The story didn’t work. It was wordy, confusing, over-produced, poorly organized, and clumsy. It reeked of a writer who had no idea what he was he doing. It was misguided and lazy.
But, for those lucky enough to read a first draft, it did make Theodore Peckham an instant memory. And when he was called up to the Oilers in the spring 0f 2008 J (who was my first reader in those days) turned to me and said:
“Do you ever make-up anything on your own?”
She still gives me a hard time whenever old Teddy Peckman (that’s what I call him) makes the news.
Speaking of Theodore Peckham. His hip injury has healed and he has been cleared to travel with the Oilers for this three game road trip through Phoenix, San Jose, and Colorado. His activation from the injured reserve list today is an important moment for the Oilers because it forces management to make a roster move. Jonathan Willis wrote a nice piece this morning about Peckham’s future with the Oilers here. Here’s my take.
When the Oilers traded for Mark Fistric at the beginning of the month they essentially acquired an older more defensively sound Peckham. I wrote earlier that Fistric is a nice compliment for the defense because he gives each pairing a reliable stay-at-home defenseman and a puck-mover:
Smid (stay-at-home) – Petry (puck-mover)
J. Schultz (puck-mover) – N. Schultz (stay-at-home)
Whitney (puck-mover) – Fistric (stay-at-home)
However, with the exception of the L.A. Kings game last week, Fistric has been a healthy scratch in favor of the agile Corey Potter. This is a curious decision considering the physical component that Fistric adds to the team is sorely lacking in the nimble but ostensibly austere game of Potter’s. During the broadcast of the Avalanche game two nights ago on Sportsnet I noticed a few things:
1) That Coach Krueger took Mark Fistric aside during the early morning skate to give him a lengthy explanation as to why he was being scratched for the game that evening. From my experience playing sports, these discussions usually tip the coach’s hand about how you will be deployed for the season. And typically gives away the team’s overall view of you as an asset
2) Journalist Mark Spector, during the 1st intermission, announced to us fans that Management and the Oilers Coaches had every intention of playing Fistric a whole bunch this season. And that we shouldn’t be too concerned by his early season benching.
3) Corey Potter, who killed on the Power Play last season (and earned the nickname Corey “Power” Potter “Play” from Lowetide and others) is getting absolutely zero power play time this season. Thus, his role on the team has diminished, yet he is still getting playing time over a recent acquisition.
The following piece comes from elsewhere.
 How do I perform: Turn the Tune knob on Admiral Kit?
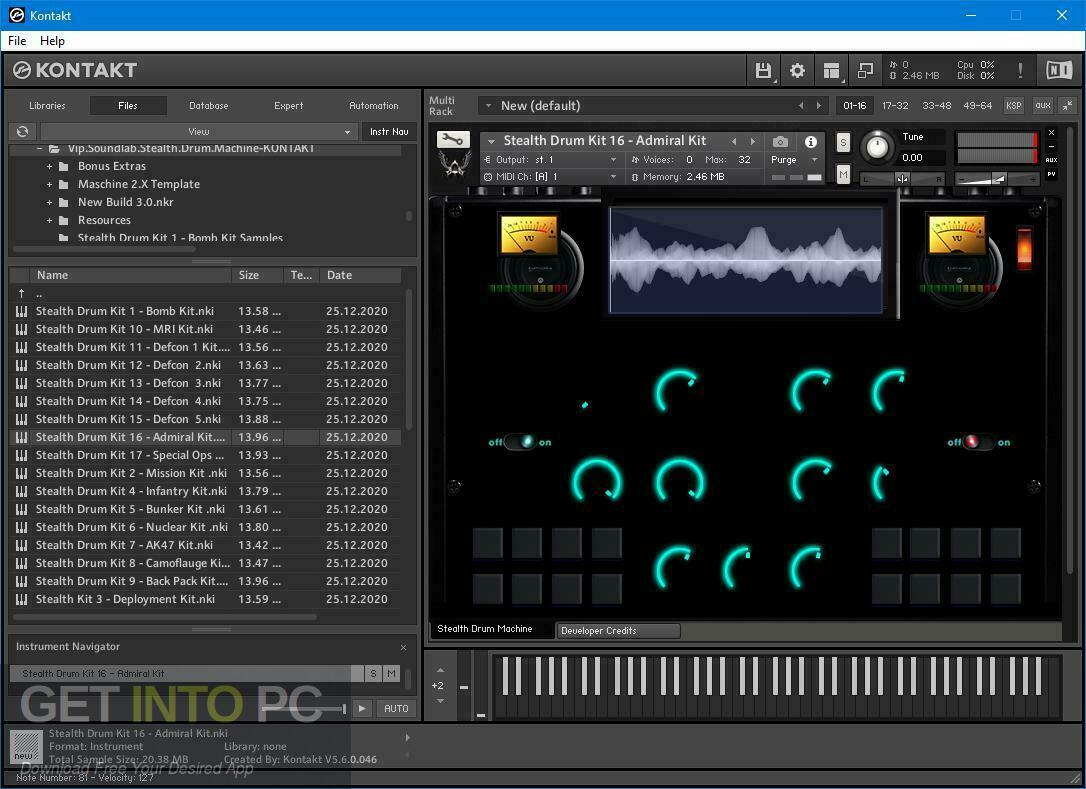877,147
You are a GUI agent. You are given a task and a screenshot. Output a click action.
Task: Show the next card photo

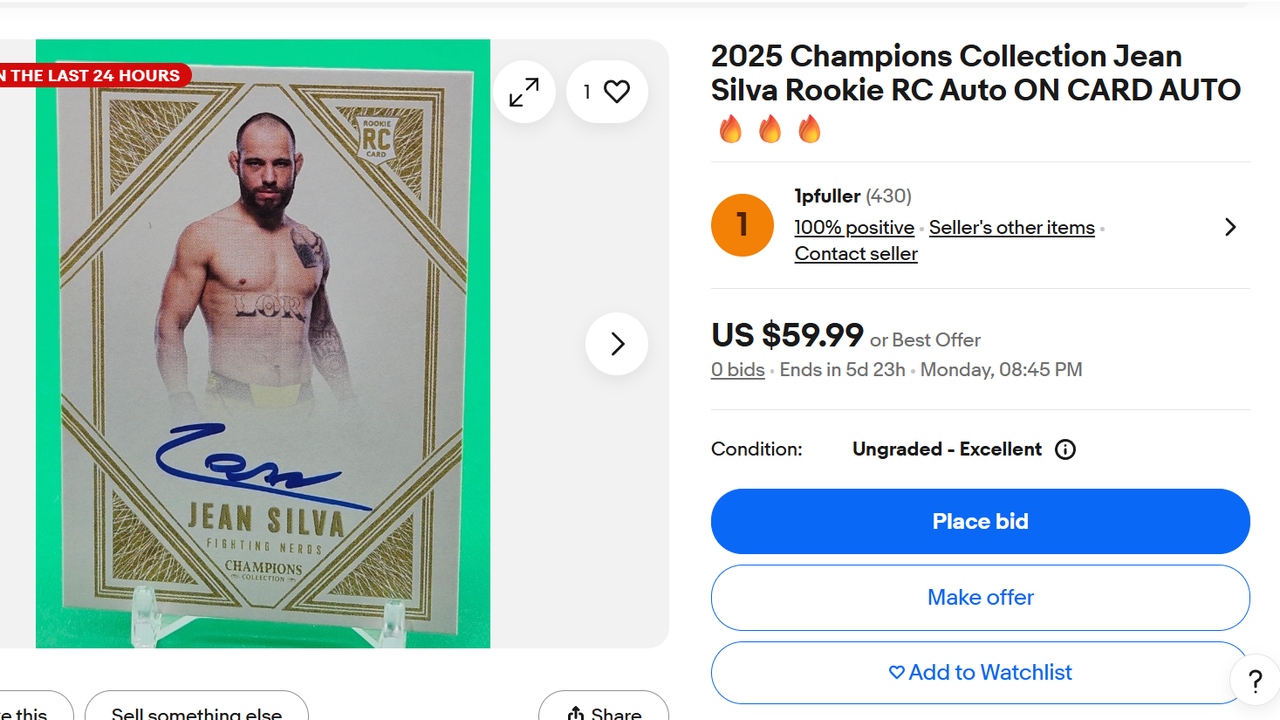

This tells me that Corey Potter is getting the old “showcasing.” This is a thing that teams do when they need to showcase a guy they don’t want anymore so that another team’s pro scouts can get a good long look at him. Then a trade happens. And if I am the Oilers I would be personally inviting Detroit’s scouts over for popcorn at the Fexall catwalk.
The Red Wings have lost both Carlo Coliaccovo and Ian White to long-term injury this season, Nik Lidstrom retired in the off-season, and they recently signed Kent Huskins to stop the bleeding on a team that is usually better than solid on the backend. Plus, Tom Renney is an assistant coach there now and it was Renney who gave the Oilers the heads up about Potter wilting away in the Penguins farm system in 2011.
So here’s my overall point. Maybe the Oil could package together Peckham and Potter in a deal to Detroit for a forward, a pick, or some farm depth to help out OKC who are struggling mightily since the Lockout ended (2-7-3 since Jan. 1st).
Trading Peckham would be a nice way to fill some organizational holes. See what I did there?